Infrastructure Tiers
Tier 1: Pure Cloud (Phase 1-2)
[Client / UI]
|
v
[AWS EC2 t3.medium -- Orchestrator]
- StateGraph engine
- API Gateway (FastAPI)
- Dashboard (WebSocket)
|
v
[OpenRouter API]
- Qwen3 30B A3B (complex tasks)
- Qwen3.5-Flash (simple tasks)
|
v
[AWS S3] -- storage, checkpoints
Cost: ~42 EUR/month | Setup: hours | Maintenance: minimal
Tier 2: Hybrid (Phase 4)
[AWS EC2 -- Orchestrator]
|
|--- Complex / fine-tuned -------> [Vast.ai H200 -- vLLM]
|
|--- Standard / burst -----------> [OpenRouter Qwen3]
|
|--- Simple / economical --------> [OpenRouter Flash]

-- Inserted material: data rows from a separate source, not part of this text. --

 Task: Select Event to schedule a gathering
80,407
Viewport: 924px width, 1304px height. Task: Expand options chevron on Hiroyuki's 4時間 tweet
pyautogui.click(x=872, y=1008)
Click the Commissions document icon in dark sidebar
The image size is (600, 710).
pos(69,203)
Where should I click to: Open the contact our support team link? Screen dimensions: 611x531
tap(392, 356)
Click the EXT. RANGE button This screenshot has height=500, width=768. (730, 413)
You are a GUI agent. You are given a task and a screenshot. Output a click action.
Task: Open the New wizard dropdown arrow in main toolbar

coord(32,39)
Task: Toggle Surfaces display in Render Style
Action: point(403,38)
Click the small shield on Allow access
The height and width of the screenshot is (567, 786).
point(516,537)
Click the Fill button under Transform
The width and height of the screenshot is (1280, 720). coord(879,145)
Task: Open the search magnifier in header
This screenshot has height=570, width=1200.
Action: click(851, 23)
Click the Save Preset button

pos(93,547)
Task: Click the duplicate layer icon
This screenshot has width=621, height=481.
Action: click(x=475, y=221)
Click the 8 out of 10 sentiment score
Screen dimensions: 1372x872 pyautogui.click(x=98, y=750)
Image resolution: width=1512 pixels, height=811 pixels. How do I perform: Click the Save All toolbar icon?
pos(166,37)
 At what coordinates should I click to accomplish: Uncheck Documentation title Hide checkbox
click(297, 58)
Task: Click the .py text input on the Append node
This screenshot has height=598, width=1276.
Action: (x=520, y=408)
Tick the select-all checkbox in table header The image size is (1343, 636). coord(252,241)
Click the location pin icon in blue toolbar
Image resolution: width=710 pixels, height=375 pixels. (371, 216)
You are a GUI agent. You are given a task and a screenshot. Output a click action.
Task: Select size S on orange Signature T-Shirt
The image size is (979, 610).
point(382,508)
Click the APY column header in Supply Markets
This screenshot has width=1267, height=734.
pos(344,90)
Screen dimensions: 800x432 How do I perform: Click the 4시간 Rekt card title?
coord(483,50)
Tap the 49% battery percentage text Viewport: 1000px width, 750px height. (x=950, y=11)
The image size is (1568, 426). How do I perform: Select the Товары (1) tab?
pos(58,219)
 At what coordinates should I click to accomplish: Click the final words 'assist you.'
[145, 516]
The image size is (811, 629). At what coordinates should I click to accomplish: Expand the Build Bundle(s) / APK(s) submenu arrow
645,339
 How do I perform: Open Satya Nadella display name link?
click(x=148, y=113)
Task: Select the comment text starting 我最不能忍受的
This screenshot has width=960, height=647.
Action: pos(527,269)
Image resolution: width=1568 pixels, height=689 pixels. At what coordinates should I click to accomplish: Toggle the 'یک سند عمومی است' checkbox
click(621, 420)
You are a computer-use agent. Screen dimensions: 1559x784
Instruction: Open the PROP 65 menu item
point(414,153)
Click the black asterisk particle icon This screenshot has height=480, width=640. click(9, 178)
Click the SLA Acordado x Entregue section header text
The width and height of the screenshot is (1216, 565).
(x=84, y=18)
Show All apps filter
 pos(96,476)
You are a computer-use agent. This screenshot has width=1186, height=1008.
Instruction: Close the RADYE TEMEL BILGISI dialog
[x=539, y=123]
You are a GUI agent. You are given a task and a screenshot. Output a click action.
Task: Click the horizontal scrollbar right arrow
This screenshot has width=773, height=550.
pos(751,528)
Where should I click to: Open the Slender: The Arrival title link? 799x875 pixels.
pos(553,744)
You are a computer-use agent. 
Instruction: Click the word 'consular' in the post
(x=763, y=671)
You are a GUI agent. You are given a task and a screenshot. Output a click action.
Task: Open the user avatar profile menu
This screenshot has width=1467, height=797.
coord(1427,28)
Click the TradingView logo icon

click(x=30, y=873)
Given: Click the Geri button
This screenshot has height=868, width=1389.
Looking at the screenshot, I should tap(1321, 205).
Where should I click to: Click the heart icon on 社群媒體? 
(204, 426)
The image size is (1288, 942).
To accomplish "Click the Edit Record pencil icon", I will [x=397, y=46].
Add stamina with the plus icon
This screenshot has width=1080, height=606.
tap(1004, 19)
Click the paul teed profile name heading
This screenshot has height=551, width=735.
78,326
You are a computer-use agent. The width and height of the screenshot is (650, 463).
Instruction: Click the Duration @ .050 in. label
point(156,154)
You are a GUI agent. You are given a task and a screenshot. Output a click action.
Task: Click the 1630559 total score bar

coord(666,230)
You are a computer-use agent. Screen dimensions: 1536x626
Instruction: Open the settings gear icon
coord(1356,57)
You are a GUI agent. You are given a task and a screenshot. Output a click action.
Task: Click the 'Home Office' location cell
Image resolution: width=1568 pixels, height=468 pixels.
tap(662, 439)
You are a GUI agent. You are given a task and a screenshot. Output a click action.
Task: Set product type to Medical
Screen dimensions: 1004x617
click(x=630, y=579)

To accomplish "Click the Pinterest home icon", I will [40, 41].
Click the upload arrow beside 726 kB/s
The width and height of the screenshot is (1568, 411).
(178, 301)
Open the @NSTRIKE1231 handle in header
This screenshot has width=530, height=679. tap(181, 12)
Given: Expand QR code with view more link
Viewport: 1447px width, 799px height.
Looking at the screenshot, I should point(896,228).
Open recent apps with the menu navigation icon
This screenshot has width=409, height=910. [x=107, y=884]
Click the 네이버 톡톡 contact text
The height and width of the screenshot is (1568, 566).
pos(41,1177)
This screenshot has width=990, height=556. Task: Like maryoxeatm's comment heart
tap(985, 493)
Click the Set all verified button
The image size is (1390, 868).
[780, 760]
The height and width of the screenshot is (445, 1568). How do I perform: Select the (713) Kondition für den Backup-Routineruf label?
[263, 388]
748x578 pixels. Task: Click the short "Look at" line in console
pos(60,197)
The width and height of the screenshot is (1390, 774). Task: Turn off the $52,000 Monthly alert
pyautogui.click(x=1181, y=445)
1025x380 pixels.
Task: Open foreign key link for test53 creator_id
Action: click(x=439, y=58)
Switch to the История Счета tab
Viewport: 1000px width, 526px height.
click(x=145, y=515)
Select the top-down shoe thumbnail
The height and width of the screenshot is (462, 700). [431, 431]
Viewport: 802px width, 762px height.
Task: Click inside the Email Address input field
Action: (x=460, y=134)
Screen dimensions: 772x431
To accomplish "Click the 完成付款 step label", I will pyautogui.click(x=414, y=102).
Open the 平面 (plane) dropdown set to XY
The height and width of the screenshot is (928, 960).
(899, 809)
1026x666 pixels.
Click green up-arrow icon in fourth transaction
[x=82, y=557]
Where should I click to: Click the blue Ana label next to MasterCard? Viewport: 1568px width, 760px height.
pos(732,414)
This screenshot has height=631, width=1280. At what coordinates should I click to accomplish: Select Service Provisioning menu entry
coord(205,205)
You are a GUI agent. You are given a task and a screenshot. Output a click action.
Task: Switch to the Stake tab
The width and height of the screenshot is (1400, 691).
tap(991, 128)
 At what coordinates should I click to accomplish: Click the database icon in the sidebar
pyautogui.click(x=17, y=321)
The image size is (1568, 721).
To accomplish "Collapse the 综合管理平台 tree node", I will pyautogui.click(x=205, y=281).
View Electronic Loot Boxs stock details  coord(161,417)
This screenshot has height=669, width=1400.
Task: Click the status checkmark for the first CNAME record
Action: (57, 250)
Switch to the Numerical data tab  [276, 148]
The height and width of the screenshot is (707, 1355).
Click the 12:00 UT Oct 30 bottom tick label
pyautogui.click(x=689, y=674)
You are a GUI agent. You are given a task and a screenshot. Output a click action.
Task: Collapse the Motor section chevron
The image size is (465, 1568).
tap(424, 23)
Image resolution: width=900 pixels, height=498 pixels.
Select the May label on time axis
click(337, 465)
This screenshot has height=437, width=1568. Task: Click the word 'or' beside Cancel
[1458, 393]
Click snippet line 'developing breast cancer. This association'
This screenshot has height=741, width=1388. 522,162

Cost: ~625 EUR/month | Setup: days | Maintenance: moderate
Tier 3: Full On-Prem (Future)
[Kubernetes Orchestrator]
|
|--- vLLM Cluster (GPU nodes)
|--- Cloud API (frontier fallback)
|--- Model Registry
Cost: high upfront, low marginal | Best for: enterprise, >20 devs
Monitoring
Phase 1-2
- AWS CloudWatch: EC2 metrics
- OpenRouter dashboard: token usage
- Custom alerts: Telegram/email on budget threshold
Phase 3-4
- Grafana + Prometheus: full infra metrics
- LangFuse: LLM tracing, prompt versioning
- Vast.ai dashboard: GPU utilization